Several developers are already anxious to pitch their ideas for the soon-to-open prime real estate at downtown’s eastern gateway, said Kyle Carter, Executive Director of the Downtown Davenport Partnership. The partnership, which used its resources to purchase the property for $210,000 and turn it over to local non-profit Demolition Davenport, is putting the final touches on a Request for Proposals geared to find the best use possible for the high-visibility parcel.
The empty Howard Johnson hotel on the site has sat empty since 2009, earning it the dubious distinction of being one of downtown’s most notorious blighted properties.
While multiple local developers have already expressed early interest, Carter said the RFPs will be distributed nationally, hopefully giving the Partnership a wide range of attractive options when picking a developer.
Downtown Partnership and City staff have a hiearchy of uses they’d like to see. Number one is corporate office or Class A office space. The second choice is a mixed-use development with some Class A office combined with residential or commercial uses. The third and fourth choices are a business class hotel and market rate residential – either rental or owner occupied.
The former Clayton House Hotel (and Howard Johnson) in its heyday
Carter said the push for office development is driven by a few factors.
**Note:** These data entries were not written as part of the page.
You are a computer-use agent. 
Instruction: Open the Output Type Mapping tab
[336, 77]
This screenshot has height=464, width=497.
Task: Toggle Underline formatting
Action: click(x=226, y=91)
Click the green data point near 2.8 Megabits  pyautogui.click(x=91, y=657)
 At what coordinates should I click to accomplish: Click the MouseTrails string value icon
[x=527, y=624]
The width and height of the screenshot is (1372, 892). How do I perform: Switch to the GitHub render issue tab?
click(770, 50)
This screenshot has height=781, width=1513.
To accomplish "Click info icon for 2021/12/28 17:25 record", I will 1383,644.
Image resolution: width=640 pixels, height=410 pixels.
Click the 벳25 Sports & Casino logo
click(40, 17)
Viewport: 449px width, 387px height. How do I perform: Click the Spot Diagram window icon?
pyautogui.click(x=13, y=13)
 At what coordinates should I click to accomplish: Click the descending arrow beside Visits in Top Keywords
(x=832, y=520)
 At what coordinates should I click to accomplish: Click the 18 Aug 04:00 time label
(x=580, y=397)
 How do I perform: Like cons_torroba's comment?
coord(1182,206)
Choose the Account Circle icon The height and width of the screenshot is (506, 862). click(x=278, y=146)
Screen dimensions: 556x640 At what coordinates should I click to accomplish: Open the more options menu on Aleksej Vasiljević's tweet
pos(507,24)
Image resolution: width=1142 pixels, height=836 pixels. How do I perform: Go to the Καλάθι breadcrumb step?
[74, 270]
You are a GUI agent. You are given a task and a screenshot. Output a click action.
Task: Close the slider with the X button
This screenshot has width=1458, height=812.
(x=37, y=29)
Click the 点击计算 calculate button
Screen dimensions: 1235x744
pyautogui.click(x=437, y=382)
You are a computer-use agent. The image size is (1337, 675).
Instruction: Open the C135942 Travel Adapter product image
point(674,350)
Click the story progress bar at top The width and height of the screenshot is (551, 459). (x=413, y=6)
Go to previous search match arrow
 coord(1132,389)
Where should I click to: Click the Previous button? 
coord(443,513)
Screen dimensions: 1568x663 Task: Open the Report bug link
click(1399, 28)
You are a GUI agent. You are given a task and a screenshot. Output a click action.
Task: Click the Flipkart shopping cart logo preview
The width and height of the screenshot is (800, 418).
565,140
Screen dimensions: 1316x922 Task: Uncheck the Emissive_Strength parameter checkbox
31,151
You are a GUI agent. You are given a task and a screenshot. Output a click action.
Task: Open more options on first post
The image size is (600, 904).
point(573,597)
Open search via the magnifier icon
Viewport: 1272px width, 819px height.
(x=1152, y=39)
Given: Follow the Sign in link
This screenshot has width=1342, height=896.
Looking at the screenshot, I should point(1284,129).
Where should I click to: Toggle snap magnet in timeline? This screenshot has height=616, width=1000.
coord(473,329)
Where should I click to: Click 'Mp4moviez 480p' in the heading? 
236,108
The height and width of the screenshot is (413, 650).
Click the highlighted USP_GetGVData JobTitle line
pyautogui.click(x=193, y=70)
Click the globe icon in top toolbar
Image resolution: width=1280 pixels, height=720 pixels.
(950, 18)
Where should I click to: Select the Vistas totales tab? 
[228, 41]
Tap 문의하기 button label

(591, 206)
For one, most of the downtown building stock is older, historic businesses which are often difficult and expensive to convert into modern office use. Secondly, while the massive increase in new downtown market rate apartments has been good for business, office space drives up demand for daytime retail and commercial uses even more.
“For one, much of the downtown office space is historic with narrow column spacing, making it functionally obsolete for certain styles of corporate office design,” Carter said. “New construction offers developers a blank slate; we have a real opportunity to add more variety to our commercial offerings downtown to suit users that are seeking more open space.”
The key is finding the right balance of uses downtown, Carter added.
“We’ll never be able to compete completely with greenfield office development because of cost. But we think we can find those companies that are the right fit; especially those that need young professionals who want to be in that urban environment.”
Bruce Berger, Director of Community Planning & Economic Development in Davenport, said having the Partnership and a non-profit like Demolition Davenport help assemble the property and prepare it is incredibly helpful. It takes out the fear of the unknown, especially unknown expenses, that can make developers uneasy and risk-averse, he said. Without spending any City of Davenport taxpayer money, the two entities have:
- Completed environmental risk assessment reports
- Solicited bids for demolition (the cost of which will borne by the developers)
- Below-ground environmental and flood reports
- Debris removal
- Environmental mitigation (which will be underway this September)
The proposals that are received will be reviewed by the Downtown Davenport Partnership taskforce and ultimately voted upon by the Partnership’s Board of Directors. The following criteria will be used to determine the best developer:
- Experience, Qualifications and Expertise
- Preferred Use Factors
- Proposed Costs/Thoughtfulness of Bid
- Financial and Environmental Sustainability
- Design Quality, Scale & Aesthetics (meets or exceeds City downtown design guidelines)
- Thoroughness, and Responsiveness of Proposal
Carter expects the RFP to be issued this week with proposals due back Aug. 25. Interviews with finalists and the selection by the board would occur by the end of September.